Stock photography is a necessary evil. While designers would always prefer a photo shoot with custom images, it’s rarely cost-effective or timely. Though stock photography has come a long way, there are still many terrible images out there and this blog will hopefully help you avoid them.
How do I pick one?
When perusing a stock website, it’s easy to be overwhelmed. I just need one picture of a dude on a computer, and there are 2,560 of them to choose from! Most stock websites have fairly extensive filters — use them. Select the number of people, ages, gender, and composition. For example, if you’re looking for a ‘dude on a computer’ try the following search terms, ‘male, 20s, laptop, jeans.’ Utilizing keywords and filters will always help narrow down the selection.
What makes a stock photo ‘bad’?
While there may be different opinions on this, I tend to use the following guidelines to ensure a stock photo is suitable, but still unique.
Is the action realistic? (Could I see one of my friends or coworkers ‘actually’ doing this?)

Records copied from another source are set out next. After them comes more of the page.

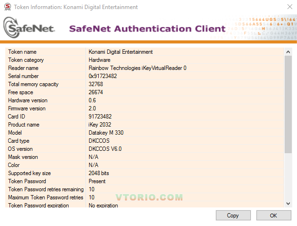Click the scrollbar down arrow
Viewport: 297px width, 226px height.
point(288,203)
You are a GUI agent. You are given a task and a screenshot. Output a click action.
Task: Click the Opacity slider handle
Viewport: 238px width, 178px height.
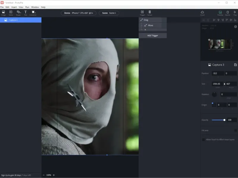[x=224, y=120]
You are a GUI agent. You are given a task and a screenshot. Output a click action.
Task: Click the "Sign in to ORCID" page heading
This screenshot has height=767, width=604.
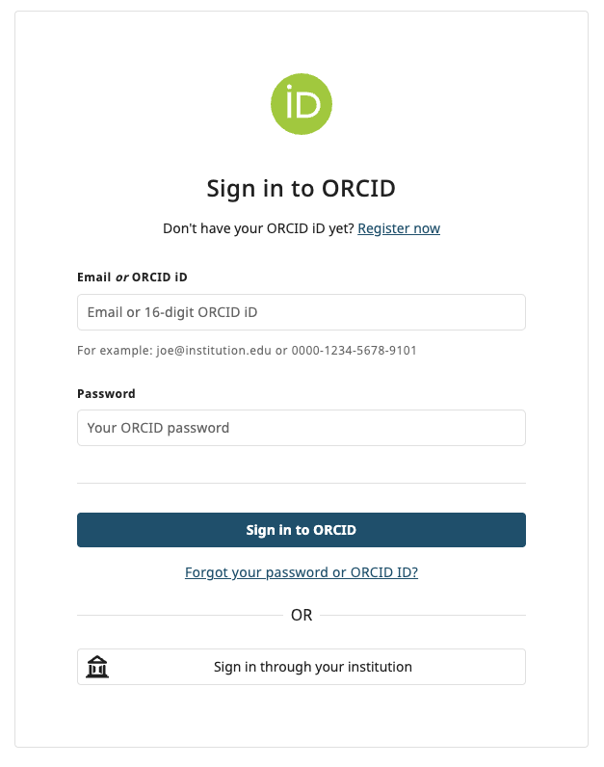tap(302, 188)
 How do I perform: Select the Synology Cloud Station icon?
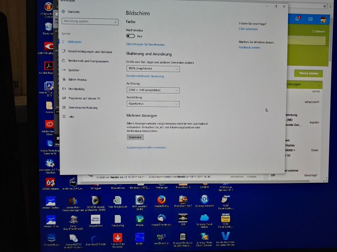click(204, 218)
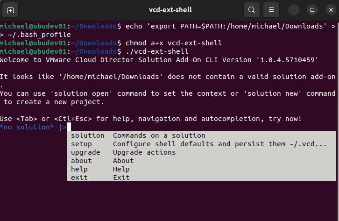Click the '*no solution*' prompt label

coord(28,127)

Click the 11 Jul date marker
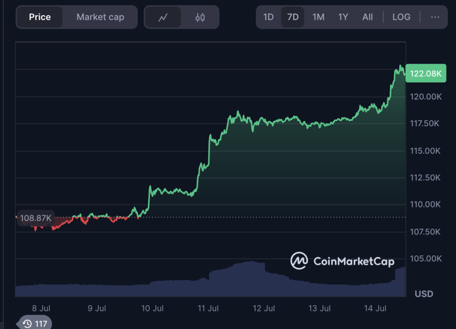click(x=208, y=309)
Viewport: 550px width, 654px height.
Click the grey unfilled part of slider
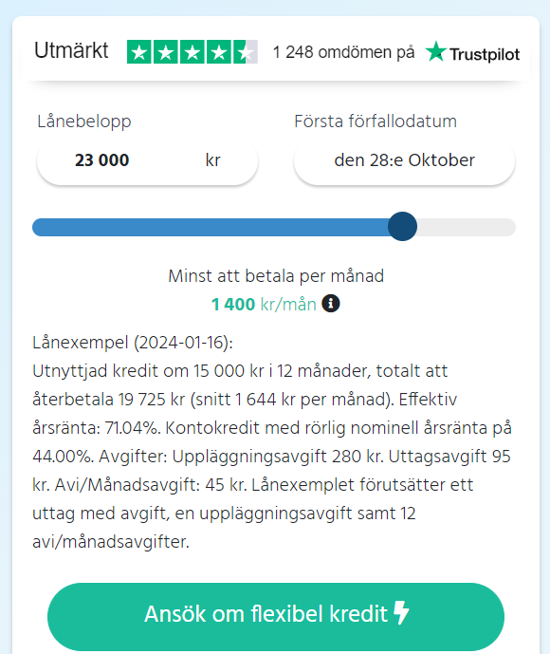[x=467, y=227]
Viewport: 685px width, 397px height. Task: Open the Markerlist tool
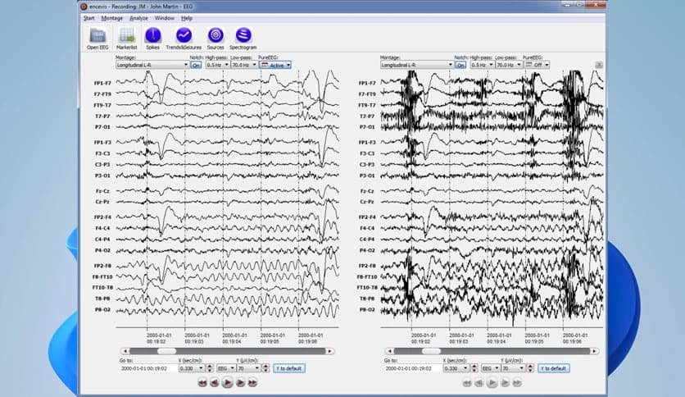[125, 36]
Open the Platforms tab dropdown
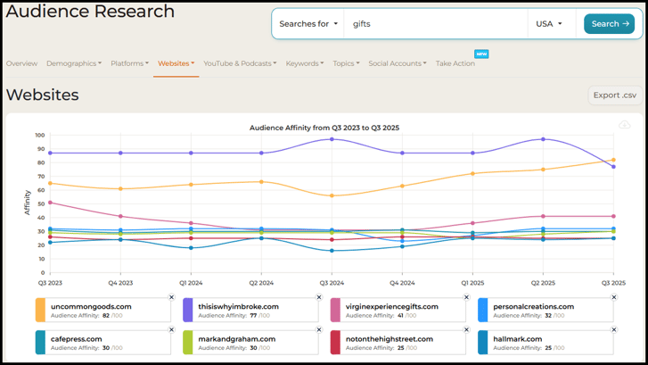The width and height of the screenshot is (648, 365). 129,63
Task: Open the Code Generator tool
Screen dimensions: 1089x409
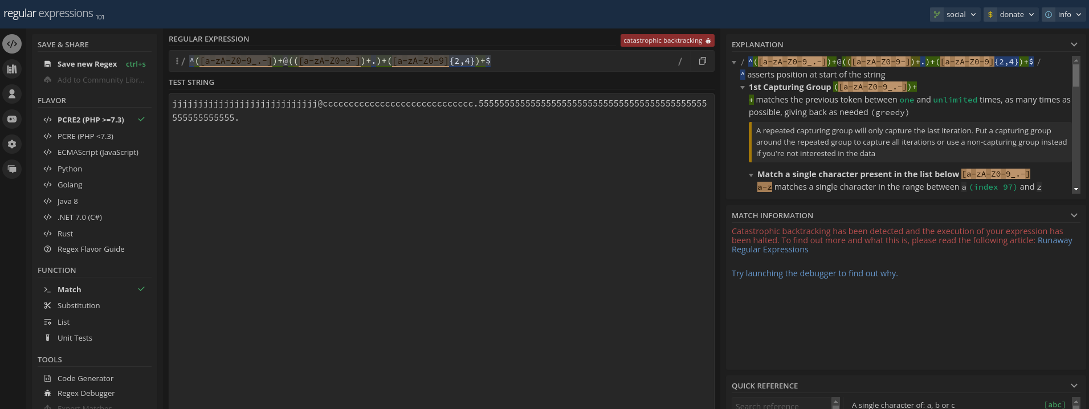Action: [85, 378]
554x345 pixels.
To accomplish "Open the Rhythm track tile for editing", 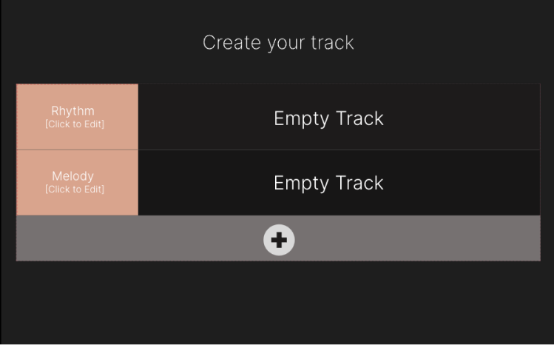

The image on the left is your standard ‘business’ stock image. You’ve got three workers in suits all crowded around a computer. One man points at the screen with his pen — whatever he is pointing at must be hilarious, as they’re all smiling wide. They are also extremely close to one another (to ensure they fit in the frame) and there are very tiny teacups on the desk.
The image on the right has the exact same content, (desk, computer, three workers, etc) yet feels much more authentic and current. The framing of the shot isn’t as tight, but each worker has their own personal (and believable) space.
Is there outdated technology or attire?
The left image is an example of a typical ‘teamwork’ or ‘office’ stock photo. The overall positioning of the people is incredibly posed and unrealistic, but the biggest problem is the wardrobe. This is obviously a dated stock photo, based purely on the clothing.
The right image has a decent composition, and the expression isn’t too cheesy, but the man is holding a flip phone. Suits and ties are pretty timeless and you can often get away with older images, however technology is constantly changing and can easily date your stock image.
Is there a focal point? Unique composition?
Both images above convey the theme of ‘traffic jam.’ The image on the left has a wider focus and an expected composition. It doesn’t convey much excitement or energy. The image on the right has a shallow depth of field, with a strong focus on just a few foreground vehicles. The composition utilizes the rule of thirds and really draws your eye in.
Is there anything that could be misread or viewed as offensive?
Unless you’re intentionally trying to create buzz or bad press, it’s best to avoid images that could have any political ties. It’s also smart to really review all angles of your image and make sure there isn’t anything that could be misinterpreted. The right image above could be viewed as a wheelchair with flames (speed, flying) or it could also be seen as a wheelchair in flames (disregard for the handicapped). Be mindful of all the symbols within your stock images.
Is the diversity natural (not forced)?
Diversity is always highly sought after in stock photography. While it’s great to find an image that can speak to a multitude of people, you want to be careful to avoid forced ‘clown car’ images. A ‘clown car’ image will contain ‘everybody’ in a very small composition. The left image above is a classic ‘clown car’ image — unrealistic and forced. The right image still showcases a diverse group, but feels much more natural.
I hope these guidelines have will prove helpful in your future image needs. Happy stock searching!